►

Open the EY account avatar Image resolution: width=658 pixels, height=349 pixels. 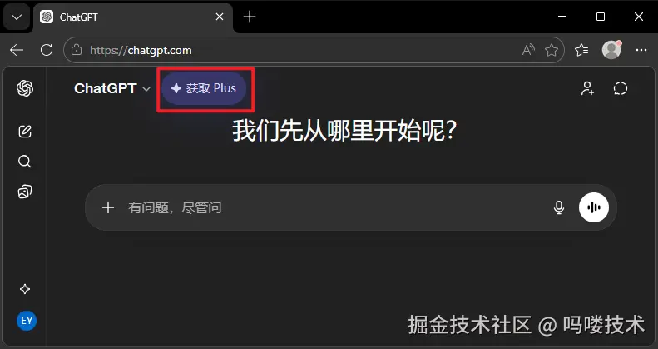27,321
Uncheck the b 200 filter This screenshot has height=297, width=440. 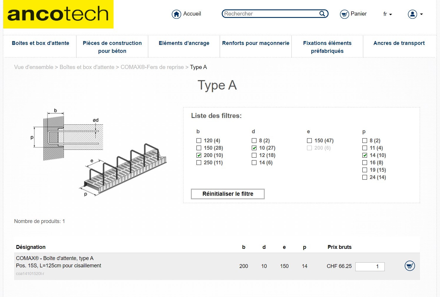tap(199, 155)
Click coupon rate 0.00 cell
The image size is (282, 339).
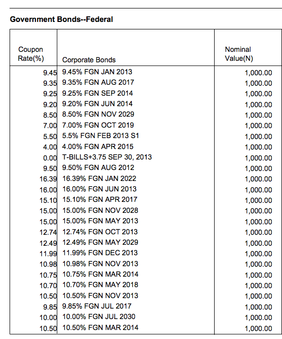click(x=50, y=158)
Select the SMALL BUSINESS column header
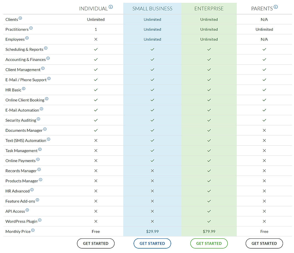 click(x=152, y=9)
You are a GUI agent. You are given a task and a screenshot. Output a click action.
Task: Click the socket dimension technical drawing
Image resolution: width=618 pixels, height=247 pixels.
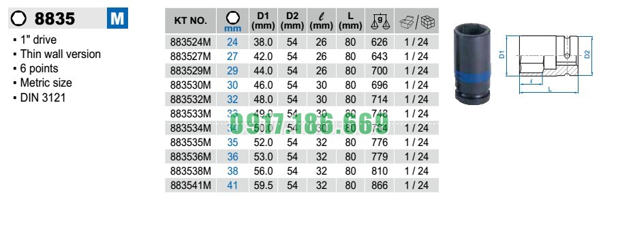[x=549, y=64]
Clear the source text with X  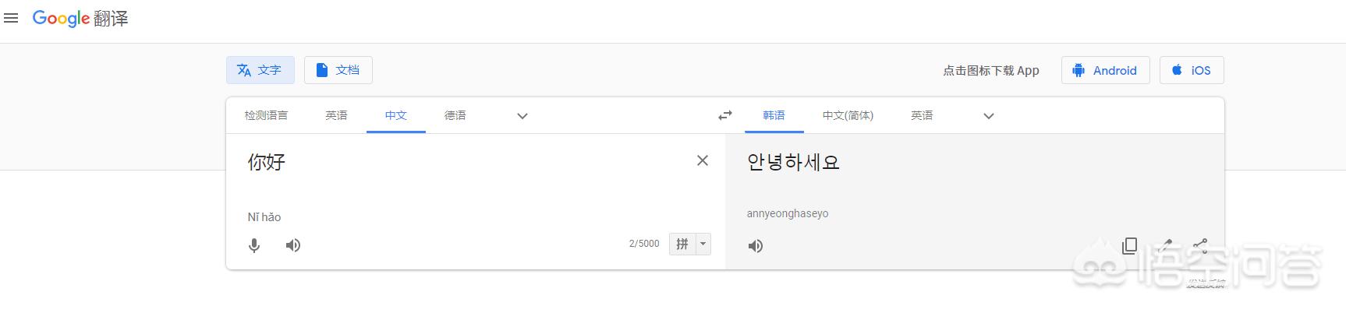pyautogui.click(x=703, y=160)
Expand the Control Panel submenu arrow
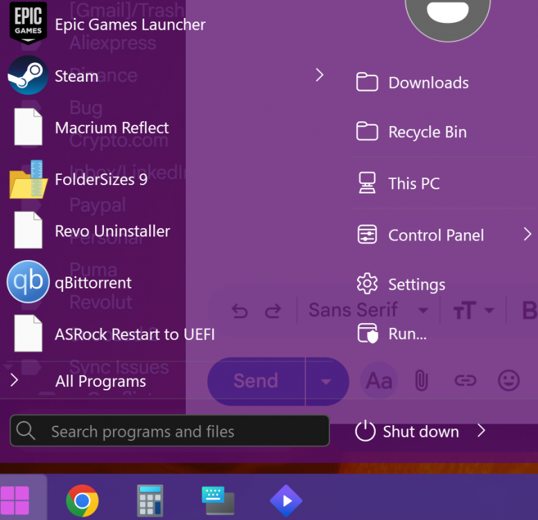 (x=527, y=235)
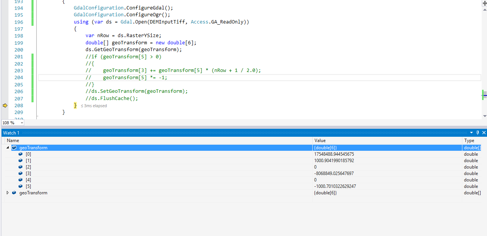Image resolution: width=487 pixels, height=236 pixels.
Task: Click the Watch 1 tab title
Action: tap(11, 133)
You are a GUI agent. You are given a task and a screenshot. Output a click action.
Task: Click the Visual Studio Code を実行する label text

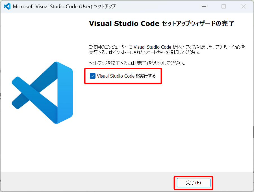[126, 76]
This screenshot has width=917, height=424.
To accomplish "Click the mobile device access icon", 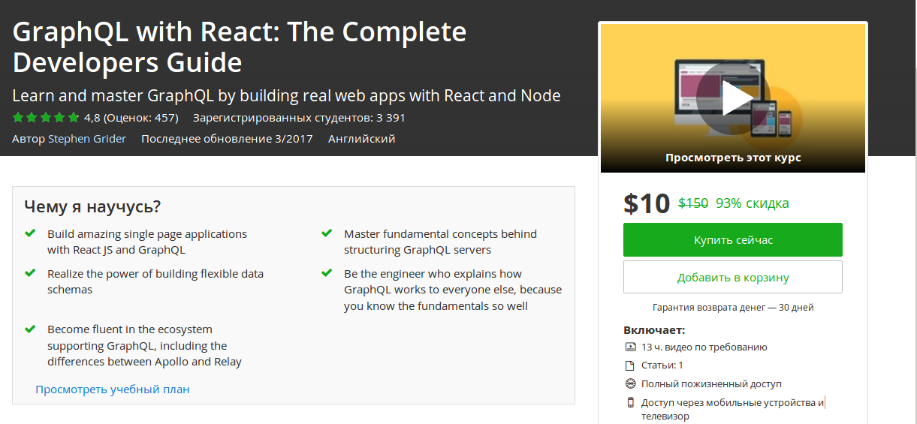I will (x=630, y=402).
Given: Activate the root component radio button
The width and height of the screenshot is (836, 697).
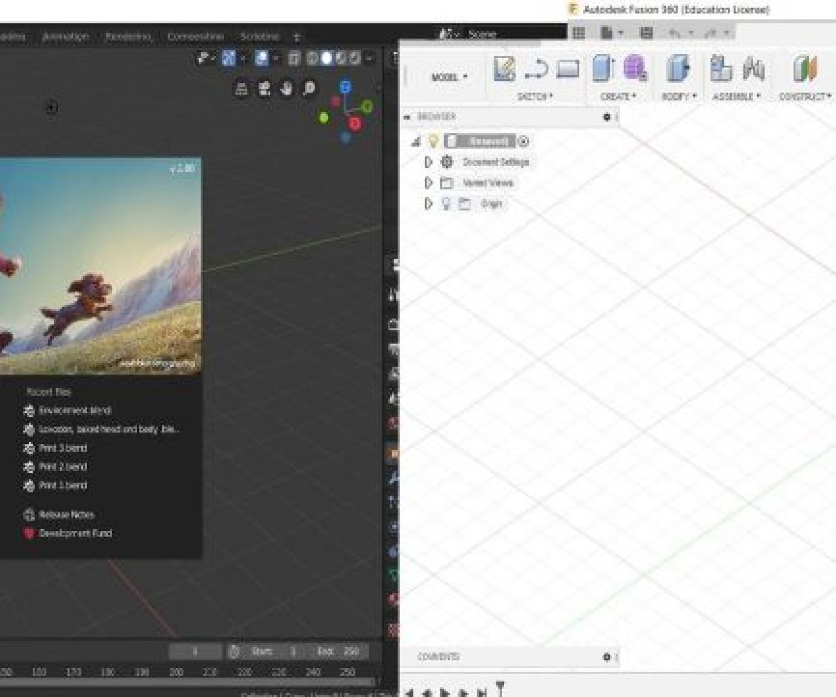Looking at the screenshot, I should pyautogui.click(x=523, y=141).
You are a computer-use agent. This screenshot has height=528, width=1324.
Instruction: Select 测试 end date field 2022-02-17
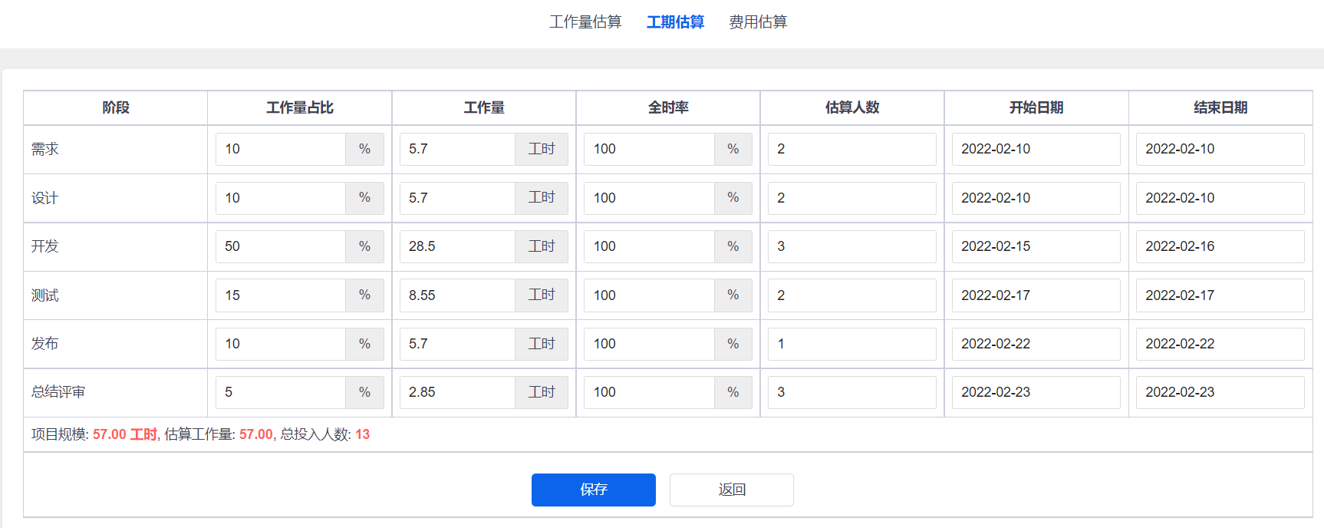(x=1220, y=295)
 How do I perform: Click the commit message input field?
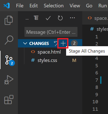tap(51, 32)
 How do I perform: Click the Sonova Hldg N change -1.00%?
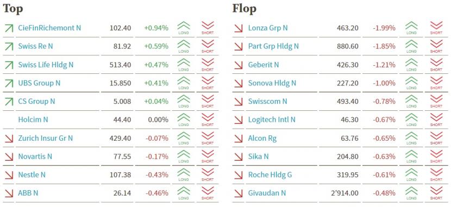[384, 83]
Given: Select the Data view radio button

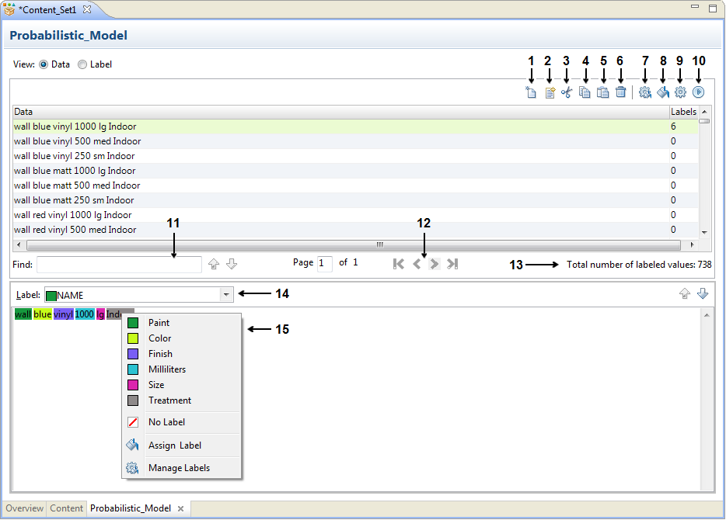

◄

• [Problem requirements]: Restate word for word only the lines that run from the line holding "You are a computer-use" to the end of the data, both ends kept, leaving every picture out.

• [Answer space]:
You are a computer-use agent. This screenshot has height=528, width=1324.
Instruction: Select 测试 end date field 2022-02-17
(x=1220, y=295)
 How do I perform: Click the commit message input field?
tap(51, 32)
 How do I perform: Click the Sonova Hldg N change -1.00%?
[384, 83]
Given: Select the Data view radio button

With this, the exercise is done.